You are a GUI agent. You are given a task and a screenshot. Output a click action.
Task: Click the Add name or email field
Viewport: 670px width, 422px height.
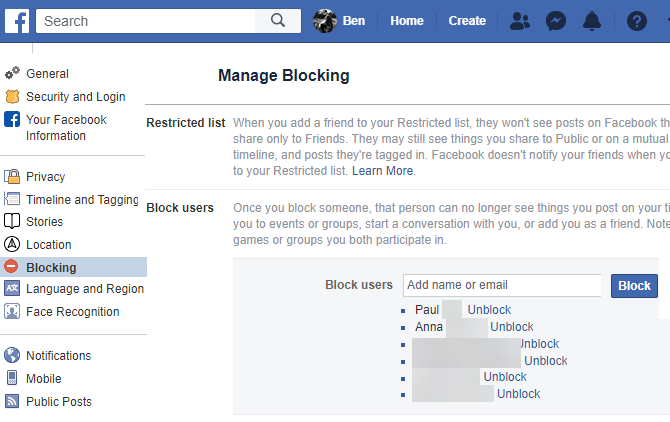(501, 285)
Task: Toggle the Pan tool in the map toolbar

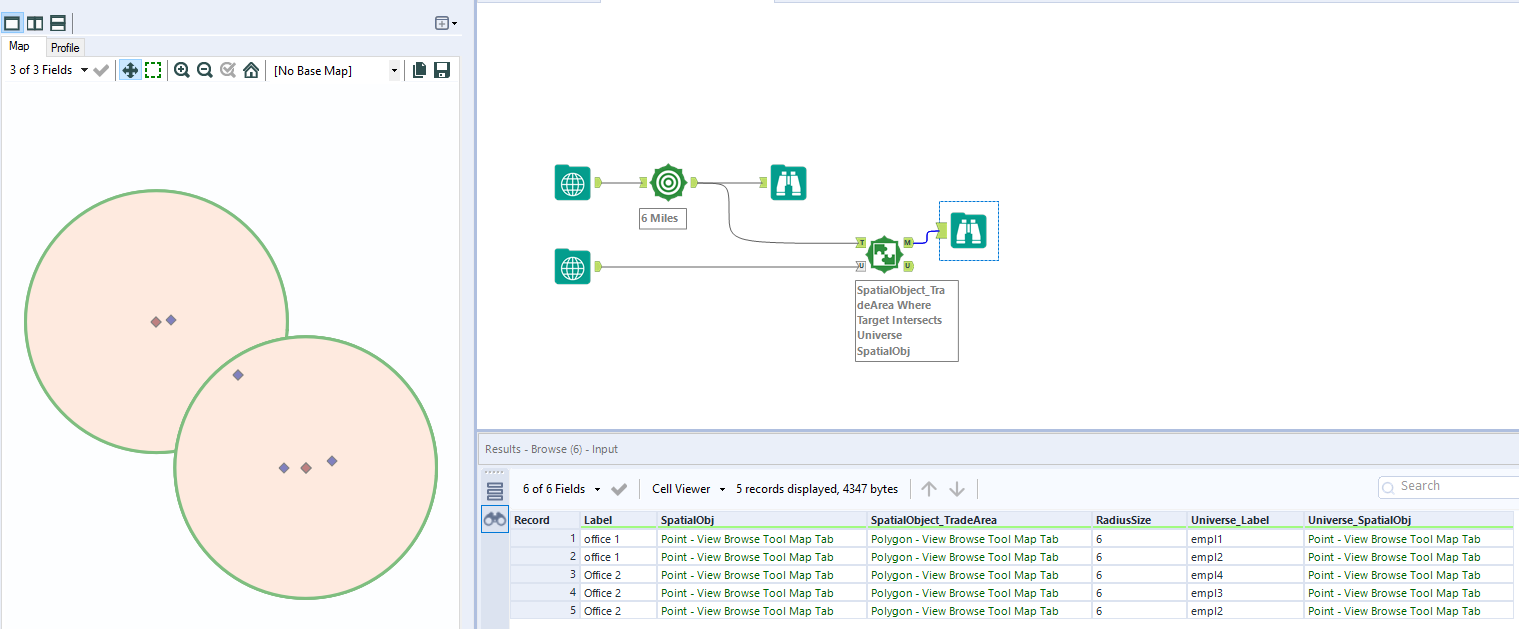Action: click(x=130, y=70)
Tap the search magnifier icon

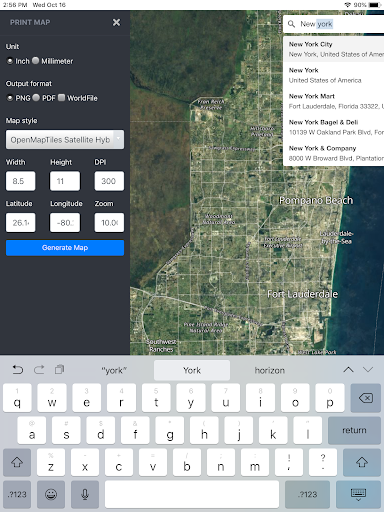(x=291, y=24)
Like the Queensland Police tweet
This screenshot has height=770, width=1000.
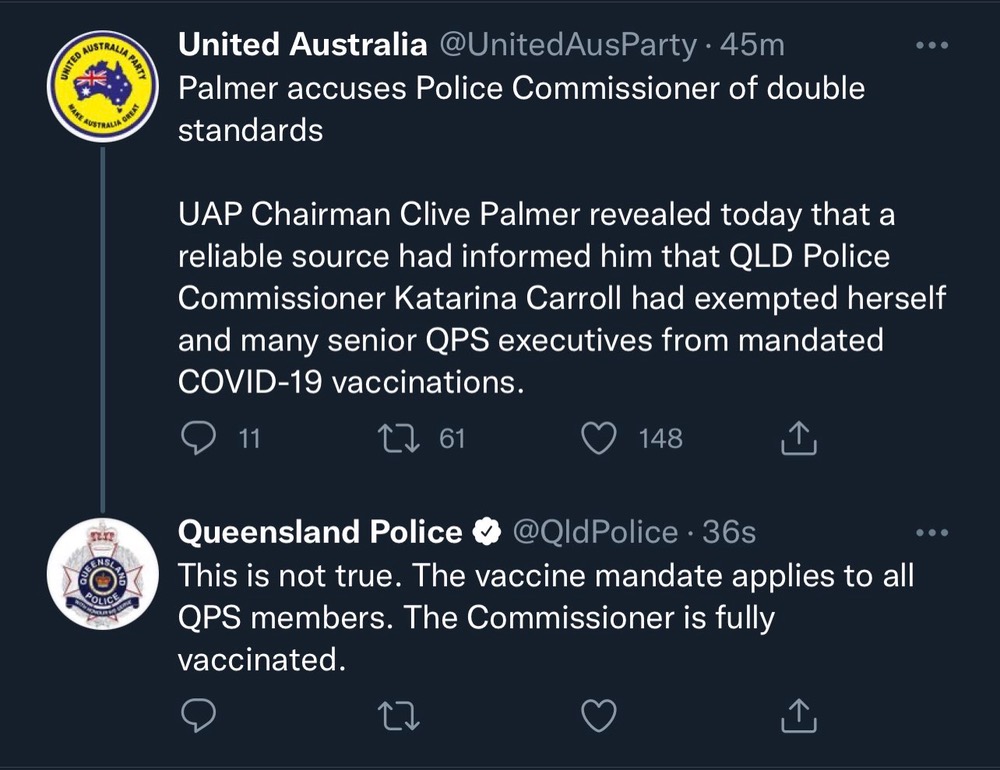(599, 714)
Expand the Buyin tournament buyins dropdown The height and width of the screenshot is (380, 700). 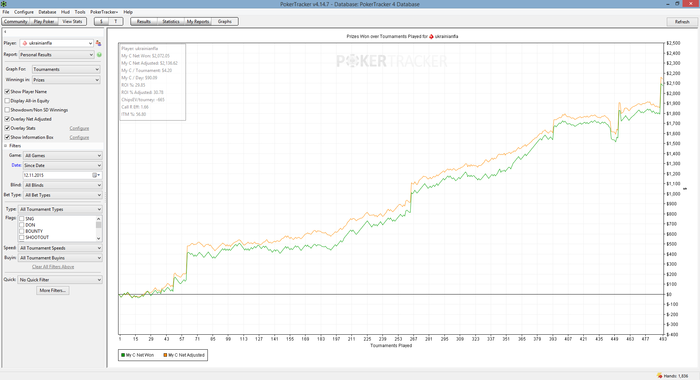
###
**WHAT THE EXERCISE ASKS:** Rewrite all of the material above with "Queensland Police" changed to "Victoria Police" and nothing else altered. Leave the pictures out.

**EXPECTED OUTPUT:**
You are a GUI agent. You are given a task and a screenshot. Output a click action.
Task: Click the Add name or email field
Viewport: 670px width, 422px height.
(501, 285)
Task: Toggle the Pan tool in the map toolbar

Action: click(x=130, y=70)
Tap the search magnifier icon

(x=291, y=24)
Like the Victoria Police tweet
This screenshot has height=770, width=1000.
(599, 714)
Expand the Buyin tournament buyins dropdown The height and width of the screenshot is (380, 700). 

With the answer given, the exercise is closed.